### Requirement
Please repeat the lines starting at the one containing "The height and width of the screenshot is (1100, 507)." and ending at the one containing "(111, 170).", substituting "Explain" for "Describe" and leaving everything else unchanged.

Saved entries
────────────────────────────────────────

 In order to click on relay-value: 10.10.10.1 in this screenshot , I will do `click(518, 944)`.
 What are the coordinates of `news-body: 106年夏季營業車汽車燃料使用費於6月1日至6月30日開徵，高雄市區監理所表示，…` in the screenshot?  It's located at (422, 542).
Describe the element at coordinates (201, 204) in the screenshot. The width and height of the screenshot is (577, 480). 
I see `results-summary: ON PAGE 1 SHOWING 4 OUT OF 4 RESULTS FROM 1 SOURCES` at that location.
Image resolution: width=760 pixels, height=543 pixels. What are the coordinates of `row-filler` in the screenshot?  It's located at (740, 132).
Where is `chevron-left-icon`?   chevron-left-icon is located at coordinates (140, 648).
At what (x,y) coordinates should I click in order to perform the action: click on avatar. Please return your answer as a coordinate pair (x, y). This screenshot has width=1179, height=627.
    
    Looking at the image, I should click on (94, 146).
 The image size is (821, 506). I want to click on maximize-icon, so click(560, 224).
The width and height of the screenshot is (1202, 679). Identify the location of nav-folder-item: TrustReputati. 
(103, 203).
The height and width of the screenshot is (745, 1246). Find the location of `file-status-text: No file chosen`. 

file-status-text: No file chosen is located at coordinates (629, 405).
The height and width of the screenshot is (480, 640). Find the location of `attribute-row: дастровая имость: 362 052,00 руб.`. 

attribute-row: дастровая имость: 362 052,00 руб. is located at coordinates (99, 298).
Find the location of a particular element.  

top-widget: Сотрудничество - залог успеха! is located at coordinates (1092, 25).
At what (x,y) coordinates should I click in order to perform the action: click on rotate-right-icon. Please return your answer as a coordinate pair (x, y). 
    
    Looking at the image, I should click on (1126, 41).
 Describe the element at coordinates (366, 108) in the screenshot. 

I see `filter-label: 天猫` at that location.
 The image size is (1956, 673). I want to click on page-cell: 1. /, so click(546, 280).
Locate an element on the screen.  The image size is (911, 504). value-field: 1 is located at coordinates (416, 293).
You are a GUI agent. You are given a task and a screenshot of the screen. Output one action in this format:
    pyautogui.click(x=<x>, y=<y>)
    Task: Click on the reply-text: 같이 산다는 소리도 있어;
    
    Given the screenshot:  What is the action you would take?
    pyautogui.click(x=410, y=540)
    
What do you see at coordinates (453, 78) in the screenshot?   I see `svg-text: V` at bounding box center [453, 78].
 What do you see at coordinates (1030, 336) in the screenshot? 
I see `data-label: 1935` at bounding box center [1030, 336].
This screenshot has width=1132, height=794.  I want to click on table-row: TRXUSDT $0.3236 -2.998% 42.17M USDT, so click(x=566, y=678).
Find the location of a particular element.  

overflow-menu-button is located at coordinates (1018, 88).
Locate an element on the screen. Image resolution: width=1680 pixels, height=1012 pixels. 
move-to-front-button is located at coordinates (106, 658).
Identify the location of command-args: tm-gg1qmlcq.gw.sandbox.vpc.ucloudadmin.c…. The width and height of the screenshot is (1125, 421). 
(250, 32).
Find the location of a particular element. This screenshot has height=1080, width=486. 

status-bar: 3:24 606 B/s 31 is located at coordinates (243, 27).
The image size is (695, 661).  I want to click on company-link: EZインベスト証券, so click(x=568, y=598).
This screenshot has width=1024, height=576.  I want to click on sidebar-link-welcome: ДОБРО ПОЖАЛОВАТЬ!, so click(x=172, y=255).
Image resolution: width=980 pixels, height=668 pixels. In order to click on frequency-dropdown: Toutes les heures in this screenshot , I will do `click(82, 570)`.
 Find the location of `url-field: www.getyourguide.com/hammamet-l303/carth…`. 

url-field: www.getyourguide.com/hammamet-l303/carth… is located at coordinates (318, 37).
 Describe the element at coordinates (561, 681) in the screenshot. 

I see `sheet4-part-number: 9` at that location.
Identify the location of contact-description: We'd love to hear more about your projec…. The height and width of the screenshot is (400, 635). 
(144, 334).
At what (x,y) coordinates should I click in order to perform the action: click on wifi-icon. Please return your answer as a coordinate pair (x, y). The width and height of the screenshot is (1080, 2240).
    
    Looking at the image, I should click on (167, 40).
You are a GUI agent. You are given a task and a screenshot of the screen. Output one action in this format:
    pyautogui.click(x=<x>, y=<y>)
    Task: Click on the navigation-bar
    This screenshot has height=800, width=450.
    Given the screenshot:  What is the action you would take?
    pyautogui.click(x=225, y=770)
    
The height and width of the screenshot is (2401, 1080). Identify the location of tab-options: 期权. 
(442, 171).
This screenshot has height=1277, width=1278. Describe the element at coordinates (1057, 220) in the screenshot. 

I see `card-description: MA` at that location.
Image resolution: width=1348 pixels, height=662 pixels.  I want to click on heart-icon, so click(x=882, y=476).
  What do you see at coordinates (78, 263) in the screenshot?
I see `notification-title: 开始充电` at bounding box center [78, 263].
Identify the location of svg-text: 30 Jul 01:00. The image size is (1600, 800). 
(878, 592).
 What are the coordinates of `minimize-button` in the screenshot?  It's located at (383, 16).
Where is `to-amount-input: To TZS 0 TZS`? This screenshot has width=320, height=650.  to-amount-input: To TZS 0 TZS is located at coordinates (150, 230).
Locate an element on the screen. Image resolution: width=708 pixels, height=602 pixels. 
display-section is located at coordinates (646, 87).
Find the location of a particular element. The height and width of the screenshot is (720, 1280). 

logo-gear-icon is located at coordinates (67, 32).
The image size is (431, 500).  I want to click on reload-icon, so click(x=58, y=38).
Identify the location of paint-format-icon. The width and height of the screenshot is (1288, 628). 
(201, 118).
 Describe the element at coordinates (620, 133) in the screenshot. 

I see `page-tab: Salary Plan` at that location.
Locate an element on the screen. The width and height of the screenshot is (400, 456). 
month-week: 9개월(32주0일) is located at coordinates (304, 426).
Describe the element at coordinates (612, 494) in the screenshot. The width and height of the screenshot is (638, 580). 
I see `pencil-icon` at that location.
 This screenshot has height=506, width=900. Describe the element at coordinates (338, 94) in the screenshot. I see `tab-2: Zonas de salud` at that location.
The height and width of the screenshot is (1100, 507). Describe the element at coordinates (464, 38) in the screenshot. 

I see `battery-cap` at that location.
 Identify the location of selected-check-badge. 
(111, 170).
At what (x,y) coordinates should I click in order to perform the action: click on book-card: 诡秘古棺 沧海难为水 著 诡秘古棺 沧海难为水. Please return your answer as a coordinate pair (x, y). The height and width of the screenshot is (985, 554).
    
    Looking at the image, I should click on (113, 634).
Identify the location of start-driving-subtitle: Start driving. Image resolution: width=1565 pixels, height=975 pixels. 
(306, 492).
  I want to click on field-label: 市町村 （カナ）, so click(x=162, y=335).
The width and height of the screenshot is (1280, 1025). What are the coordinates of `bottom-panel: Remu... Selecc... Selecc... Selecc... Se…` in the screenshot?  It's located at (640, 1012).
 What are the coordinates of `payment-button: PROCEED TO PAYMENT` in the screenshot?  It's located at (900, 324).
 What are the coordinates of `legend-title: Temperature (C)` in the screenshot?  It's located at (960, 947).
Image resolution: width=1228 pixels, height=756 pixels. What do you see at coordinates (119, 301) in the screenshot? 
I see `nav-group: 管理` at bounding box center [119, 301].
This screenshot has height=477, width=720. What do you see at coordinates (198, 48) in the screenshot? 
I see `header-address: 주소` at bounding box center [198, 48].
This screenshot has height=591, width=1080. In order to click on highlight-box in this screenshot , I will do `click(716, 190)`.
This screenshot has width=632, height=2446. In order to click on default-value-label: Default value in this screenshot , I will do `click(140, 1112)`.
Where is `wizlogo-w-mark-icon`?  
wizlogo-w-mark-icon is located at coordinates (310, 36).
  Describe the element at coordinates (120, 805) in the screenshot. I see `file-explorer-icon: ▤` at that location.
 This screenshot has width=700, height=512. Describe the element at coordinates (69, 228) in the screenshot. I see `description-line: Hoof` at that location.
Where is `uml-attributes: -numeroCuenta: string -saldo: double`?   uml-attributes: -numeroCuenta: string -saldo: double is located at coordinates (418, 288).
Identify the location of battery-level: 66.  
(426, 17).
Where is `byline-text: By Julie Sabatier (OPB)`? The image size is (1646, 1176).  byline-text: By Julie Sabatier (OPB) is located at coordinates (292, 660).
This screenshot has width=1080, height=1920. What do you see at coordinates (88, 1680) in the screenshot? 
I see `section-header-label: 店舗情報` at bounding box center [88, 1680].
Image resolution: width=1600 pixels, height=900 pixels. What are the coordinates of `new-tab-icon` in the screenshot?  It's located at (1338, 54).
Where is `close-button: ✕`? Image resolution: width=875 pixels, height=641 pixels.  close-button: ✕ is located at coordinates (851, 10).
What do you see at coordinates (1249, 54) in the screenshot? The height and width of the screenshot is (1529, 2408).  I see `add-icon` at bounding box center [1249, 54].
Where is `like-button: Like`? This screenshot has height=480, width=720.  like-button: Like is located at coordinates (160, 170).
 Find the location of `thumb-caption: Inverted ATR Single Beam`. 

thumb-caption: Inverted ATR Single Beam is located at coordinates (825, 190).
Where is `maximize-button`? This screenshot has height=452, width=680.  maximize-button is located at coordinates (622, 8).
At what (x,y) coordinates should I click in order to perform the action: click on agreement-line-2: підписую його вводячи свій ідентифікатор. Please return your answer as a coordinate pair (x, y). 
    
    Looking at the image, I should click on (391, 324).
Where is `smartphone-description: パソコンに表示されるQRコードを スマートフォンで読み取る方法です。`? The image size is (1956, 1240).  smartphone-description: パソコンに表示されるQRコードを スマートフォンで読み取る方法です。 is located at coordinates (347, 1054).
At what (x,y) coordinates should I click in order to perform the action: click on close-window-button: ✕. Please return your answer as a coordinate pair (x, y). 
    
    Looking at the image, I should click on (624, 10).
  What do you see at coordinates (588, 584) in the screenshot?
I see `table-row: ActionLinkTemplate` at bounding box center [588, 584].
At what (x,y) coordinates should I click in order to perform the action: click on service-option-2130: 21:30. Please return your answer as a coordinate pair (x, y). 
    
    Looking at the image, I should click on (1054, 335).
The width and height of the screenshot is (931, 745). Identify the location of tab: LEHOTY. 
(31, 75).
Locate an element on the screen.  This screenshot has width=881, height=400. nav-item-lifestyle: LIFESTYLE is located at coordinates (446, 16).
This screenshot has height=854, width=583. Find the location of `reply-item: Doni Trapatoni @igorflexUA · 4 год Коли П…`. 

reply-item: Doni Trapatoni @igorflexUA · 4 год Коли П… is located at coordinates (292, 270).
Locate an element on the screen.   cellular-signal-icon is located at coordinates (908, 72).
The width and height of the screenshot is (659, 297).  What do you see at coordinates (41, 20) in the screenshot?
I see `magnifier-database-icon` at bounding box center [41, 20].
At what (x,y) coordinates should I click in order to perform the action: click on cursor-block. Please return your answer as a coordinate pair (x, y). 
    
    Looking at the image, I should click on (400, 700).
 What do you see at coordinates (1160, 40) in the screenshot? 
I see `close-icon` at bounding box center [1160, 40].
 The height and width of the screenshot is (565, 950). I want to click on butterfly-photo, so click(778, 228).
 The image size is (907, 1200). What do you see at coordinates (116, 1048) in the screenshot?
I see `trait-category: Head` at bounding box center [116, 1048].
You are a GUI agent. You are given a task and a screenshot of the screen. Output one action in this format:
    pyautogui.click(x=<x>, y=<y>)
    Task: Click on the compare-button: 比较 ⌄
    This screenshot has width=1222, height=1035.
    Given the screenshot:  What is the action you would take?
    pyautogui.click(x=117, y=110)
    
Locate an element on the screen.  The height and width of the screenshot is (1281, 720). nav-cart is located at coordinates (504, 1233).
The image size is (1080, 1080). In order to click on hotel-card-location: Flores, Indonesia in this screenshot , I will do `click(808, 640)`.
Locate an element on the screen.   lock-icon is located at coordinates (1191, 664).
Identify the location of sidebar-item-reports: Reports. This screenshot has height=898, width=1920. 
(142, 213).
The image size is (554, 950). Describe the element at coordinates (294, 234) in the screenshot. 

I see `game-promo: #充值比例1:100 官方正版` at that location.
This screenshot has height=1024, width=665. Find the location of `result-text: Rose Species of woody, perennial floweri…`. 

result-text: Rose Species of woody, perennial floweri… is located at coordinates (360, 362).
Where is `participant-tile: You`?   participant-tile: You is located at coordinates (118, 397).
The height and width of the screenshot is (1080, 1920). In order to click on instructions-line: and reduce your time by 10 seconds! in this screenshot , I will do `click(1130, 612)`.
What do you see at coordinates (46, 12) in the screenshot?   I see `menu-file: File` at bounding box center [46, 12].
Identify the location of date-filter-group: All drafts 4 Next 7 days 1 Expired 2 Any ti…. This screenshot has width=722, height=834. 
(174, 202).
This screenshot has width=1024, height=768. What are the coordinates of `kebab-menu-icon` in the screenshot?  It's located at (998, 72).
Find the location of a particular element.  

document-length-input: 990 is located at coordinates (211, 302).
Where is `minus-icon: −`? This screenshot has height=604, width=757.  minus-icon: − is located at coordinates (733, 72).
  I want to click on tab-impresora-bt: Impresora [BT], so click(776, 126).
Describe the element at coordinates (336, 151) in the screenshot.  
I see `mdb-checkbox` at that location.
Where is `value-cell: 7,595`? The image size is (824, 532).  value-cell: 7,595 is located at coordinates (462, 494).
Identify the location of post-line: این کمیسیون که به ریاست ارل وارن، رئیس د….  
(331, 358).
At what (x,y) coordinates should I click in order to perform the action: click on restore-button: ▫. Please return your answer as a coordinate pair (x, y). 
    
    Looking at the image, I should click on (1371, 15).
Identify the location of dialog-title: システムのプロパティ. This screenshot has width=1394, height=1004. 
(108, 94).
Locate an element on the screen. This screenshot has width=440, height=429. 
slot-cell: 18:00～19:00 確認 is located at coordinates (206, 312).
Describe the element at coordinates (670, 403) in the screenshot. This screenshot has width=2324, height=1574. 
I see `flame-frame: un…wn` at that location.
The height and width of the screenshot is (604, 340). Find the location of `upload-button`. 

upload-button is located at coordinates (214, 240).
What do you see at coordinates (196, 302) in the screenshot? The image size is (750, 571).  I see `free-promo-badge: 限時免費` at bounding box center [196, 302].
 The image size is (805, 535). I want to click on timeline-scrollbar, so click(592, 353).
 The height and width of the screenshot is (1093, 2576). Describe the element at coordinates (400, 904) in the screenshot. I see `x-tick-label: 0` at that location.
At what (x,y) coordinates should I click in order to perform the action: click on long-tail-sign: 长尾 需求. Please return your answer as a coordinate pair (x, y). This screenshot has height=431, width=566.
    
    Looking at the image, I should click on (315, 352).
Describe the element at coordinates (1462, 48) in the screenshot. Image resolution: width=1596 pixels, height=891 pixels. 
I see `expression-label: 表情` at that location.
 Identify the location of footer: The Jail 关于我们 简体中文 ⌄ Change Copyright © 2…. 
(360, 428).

────────────────────────────────────────

### Task solution
The height and width of the screenshot is (1100, 507). Explain the element at coordinates (464, 38) in the screenshot. 

I see `battery-cap` at that location.
 Identify the location of selected-check-badge. 
(111, 170).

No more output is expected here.